TASK PROMPT –
Each line that contains the word "timeline" is to be copied from the records below.

__________

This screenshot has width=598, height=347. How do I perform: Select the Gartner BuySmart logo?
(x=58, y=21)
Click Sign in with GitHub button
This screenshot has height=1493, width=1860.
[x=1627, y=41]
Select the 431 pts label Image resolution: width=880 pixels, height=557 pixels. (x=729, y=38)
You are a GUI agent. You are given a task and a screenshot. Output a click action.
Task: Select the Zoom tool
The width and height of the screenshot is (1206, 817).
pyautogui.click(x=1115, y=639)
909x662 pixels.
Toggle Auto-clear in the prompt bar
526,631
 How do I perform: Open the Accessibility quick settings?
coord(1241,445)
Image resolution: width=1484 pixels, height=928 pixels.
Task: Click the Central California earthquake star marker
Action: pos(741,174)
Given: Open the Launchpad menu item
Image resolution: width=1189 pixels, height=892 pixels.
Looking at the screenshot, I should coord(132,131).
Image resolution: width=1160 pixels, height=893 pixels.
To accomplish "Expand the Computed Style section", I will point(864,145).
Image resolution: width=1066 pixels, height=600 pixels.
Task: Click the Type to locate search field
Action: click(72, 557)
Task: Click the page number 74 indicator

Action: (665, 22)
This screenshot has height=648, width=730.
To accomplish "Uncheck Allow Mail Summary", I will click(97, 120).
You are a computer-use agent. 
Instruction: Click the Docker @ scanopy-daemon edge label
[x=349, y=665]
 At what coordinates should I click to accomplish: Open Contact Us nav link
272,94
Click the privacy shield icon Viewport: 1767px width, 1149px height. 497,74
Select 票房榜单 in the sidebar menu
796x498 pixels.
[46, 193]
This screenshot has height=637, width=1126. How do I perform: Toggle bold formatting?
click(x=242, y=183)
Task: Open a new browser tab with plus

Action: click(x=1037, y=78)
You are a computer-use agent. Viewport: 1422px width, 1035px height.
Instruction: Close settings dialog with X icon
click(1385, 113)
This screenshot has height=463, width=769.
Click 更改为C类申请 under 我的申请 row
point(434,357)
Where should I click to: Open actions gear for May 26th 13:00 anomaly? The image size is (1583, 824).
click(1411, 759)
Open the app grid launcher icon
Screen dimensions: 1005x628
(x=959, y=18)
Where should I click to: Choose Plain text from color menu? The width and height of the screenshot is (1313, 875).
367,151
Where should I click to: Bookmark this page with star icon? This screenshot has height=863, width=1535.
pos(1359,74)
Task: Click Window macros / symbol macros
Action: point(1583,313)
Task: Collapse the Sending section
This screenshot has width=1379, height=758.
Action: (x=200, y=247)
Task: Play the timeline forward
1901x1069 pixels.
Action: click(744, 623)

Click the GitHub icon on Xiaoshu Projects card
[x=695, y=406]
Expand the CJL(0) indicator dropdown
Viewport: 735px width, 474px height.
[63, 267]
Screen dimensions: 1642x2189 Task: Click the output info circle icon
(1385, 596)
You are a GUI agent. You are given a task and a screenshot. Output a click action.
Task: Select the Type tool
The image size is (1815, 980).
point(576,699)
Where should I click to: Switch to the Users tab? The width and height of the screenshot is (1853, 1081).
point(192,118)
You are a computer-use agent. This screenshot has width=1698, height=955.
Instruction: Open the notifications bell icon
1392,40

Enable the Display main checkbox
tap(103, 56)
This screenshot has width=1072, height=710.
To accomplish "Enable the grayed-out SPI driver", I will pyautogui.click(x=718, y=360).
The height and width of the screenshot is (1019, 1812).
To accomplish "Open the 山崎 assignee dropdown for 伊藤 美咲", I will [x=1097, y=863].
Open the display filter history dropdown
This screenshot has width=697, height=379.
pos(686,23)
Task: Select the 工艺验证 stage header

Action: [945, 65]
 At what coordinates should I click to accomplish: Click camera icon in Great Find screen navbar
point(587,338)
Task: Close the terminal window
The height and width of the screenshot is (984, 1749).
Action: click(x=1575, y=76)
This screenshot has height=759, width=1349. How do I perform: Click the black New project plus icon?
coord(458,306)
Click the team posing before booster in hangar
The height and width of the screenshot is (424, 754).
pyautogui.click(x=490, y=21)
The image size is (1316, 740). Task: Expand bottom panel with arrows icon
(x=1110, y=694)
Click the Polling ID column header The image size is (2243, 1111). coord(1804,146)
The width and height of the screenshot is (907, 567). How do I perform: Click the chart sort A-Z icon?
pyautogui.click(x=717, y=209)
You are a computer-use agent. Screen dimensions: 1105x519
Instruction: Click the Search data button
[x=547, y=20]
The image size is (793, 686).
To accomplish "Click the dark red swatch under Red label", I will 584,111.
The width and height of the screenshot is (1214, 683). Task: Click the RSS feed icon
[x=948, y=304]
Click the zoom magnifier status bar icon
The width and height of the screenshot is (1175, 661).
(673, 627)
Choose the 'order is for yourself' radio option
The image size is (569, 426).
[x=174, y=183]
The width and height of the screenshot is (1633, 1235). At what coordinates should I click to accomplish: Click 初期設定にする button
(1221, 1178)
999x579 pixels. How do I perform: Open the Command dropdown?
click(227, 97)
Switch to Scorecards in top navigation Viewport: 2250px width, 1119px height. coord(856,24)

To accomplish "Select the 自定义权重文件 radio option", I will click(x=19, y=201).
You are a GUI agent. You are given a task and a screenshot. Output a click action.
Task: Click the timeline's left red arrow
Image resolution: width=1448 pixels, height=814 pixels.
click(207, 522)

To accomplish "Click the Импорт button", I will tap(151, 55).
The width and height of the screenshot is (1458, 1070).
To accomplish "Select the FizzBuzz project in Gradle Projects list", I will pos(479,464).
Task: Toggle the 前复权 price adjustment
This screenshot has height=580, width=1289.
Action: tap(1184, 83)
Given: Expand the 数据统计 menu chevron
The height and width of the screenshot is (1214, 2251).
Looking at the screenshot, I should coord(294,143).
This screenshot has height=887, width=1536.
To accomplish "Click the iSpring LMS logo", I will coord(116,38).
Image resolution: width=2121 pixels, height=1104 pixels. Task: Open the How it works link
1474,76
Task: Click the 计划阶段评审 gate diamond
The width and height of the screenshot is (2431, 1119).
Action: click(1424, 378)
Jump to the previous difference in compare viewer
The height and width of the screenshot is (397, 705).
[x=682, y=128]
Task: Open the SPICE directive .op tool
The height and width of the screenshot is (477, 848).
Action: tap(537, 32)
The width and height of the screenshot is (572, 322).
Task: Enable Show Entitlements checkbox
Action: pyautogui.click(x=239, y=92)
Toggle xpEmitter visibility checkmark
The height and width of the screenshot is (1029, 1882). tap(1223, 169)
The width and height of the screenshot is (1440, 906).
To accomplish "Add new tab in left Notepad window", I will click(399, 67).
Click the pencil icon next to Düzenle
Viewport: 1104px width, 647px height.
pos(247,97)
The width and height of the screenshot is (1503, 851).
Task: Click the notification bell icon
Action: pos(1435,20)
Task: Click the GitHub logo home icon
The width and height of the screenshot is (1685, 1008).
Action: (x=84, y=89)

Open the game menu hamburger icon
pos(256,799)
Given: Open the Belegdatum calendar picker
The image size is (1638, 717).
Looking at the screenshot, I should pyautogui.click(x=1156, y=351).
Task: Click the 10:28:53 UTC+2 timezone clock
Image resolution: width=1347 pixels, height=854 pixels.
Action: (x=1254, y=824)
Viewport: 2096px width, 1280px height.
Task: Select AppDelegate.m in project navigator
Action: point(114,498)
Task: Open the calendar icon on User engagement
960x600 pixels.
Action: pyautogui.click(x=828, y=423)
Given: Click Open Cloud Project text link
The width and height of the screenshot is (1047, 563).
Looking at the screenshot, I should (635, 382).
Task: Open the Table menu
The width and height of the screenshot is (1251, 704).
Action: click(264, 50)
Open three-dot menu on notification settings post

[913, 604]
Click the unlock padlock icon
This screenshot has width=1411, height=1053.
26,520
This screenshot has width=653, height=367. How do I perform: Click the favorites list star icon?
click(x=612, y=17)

__________

TASK SOLUTION –
Task: Play the timeline forward
Task: Click the timeline's left red arrow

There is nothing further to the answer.